Build-to-Rent Rivals Buy-to-Let as Demand for Rental Property Increases

build to rent thriving

The hot topic of conversation among investors and developers at the moment is the exponential growth of the build-to-rent sector over the last few years. With the ever-increasing demand for rental properties, it isn’t surprising that this niche area of the property market has really taken off.

Up until now, the build-to-rent industry has been mainly led by London, but there are many regional towns and cities that are following suit, leading to a prediction by Savills that the size of the sector will double over the next few years.

Build-to-rent developments are giving the buy-to-let market some serious competition as they are tailored to suit the needs of today’s typical renter, often offering facilities that wouldn’t be seen in a traditional BTL property.

These BTR developments tend to be backed by institutional investors; however, there are always opportunities for individuals to invest in these projects.

The BPF (British Property Federation) has been analysing the performance of the build-to-rent market in order to report on its importance in tackling the housing shortage for UK renters.

While the sector has previously been more predominant in London, there is a significant increase in investment into BTR developments in other areas of the UK, particularly in the North. The last twelve months have seen 13,527 new homes currently under construction in regional cities, which is three times the number seen in London.

BPF director of real estate, Ian Fletcher, says: “The build-to-rent sector continues to expand rapidly, and in 2021 we started to see signs that delivery across the regions is beginning to outpace London.

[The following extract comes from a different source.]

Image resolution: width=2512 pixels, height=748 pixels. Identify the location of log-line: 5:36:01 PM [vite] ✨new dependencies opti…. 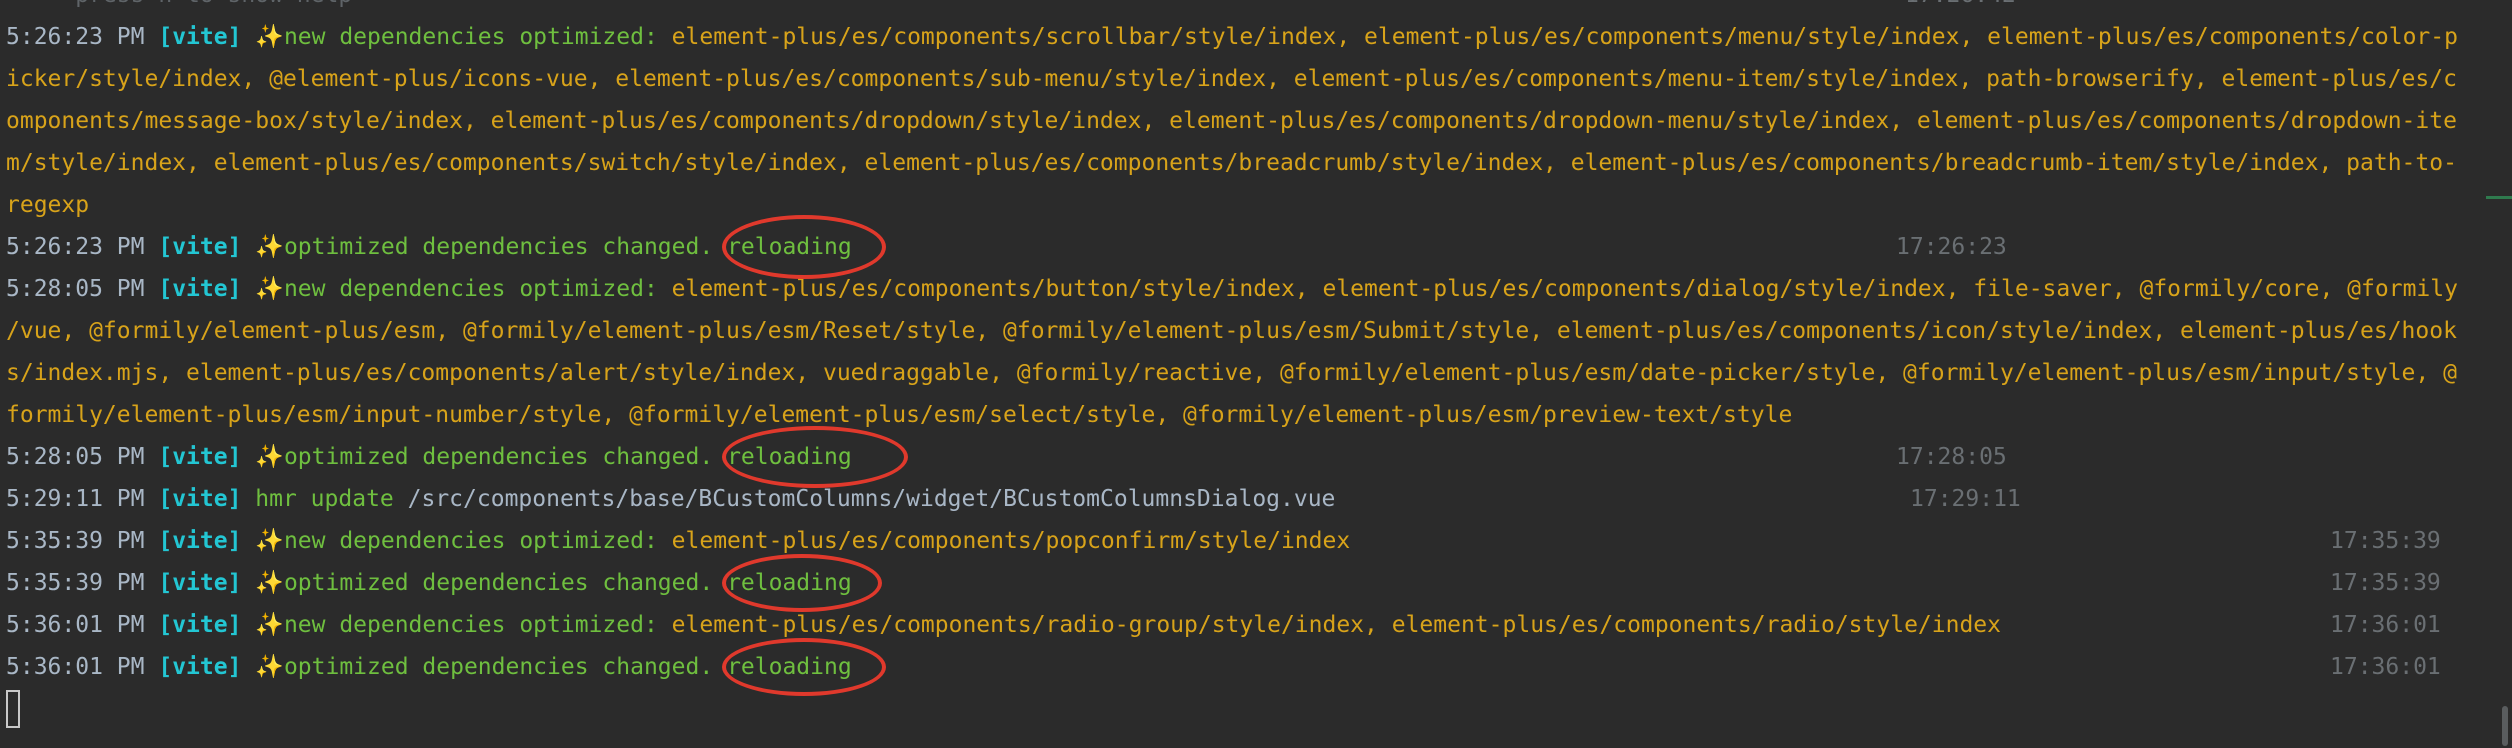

“It is not just about increasing housing provision; it is a major economic driver, helping attract and retain skilled workers and serving as a catalyst for urban regeneration.

“The strong growth of the BTR sector across the regions will support the government’s levelling-up initiative and help revitalise town and city centres.”

The growth of the build-to-let sector can be mainly attributed to the desperate need for affordable rental property, as demand is significantly higher than supply. With more people taking on mortgages later on in life or deciding that they prefer the flexibility that the renting world offers, it can be safely predicted that the market for BTL will continue to grow in strength.

Buy-to-let developments are typically looking at long-term residents when it comes to the facilities that they offer. For example, communal outside spaces, workspaces, gyms, and other conveniences would suit today’s modern living, particularly for people who work from home.

Data released by BPF shows 70,785 buy-to-rent units in the UK, an increase of 26% from the previous year. 141,215 BTR properties are under construction or currently being planned, which is an increase of ten thousand since 2020.

Manchester, Sheffield, Birmingham, and Liverpool have seen a year-on-year rise of 27% in buy-to-let properties under construction. This is an increase of around 26,820 as of the last quarter of 2021.

Jacqui Daly, a director of residential research at Savillssays: “The geographic spread of build-to-rent shows that many more local authorities are beginning to understand the need for new rental stock, and planning consents are rising as a consequence.

“At the same time, BTR is becoming hugely competitive for investors, with a record level of capital deployed in the sector in 2021. If investors are able to find markets and stocks to invest in, we expect delivery in the sector to double within a few years.”

Another vital advantage of the growth of the build-to-let market is the positive impact it can have on the environment, as developments are designed to support the government’s ESG (environmental and social governance) targets.

Robert Sloss, group chief executive and founder of HUB Residential, says: “City living in well-designed buildings can significantly reduce residents’ carbon footprints, so it is encouraging that metropolitan BTR is increasingly in demand across the country. We want to see an intelligent and measurable approach to carbon reduction and ESG.”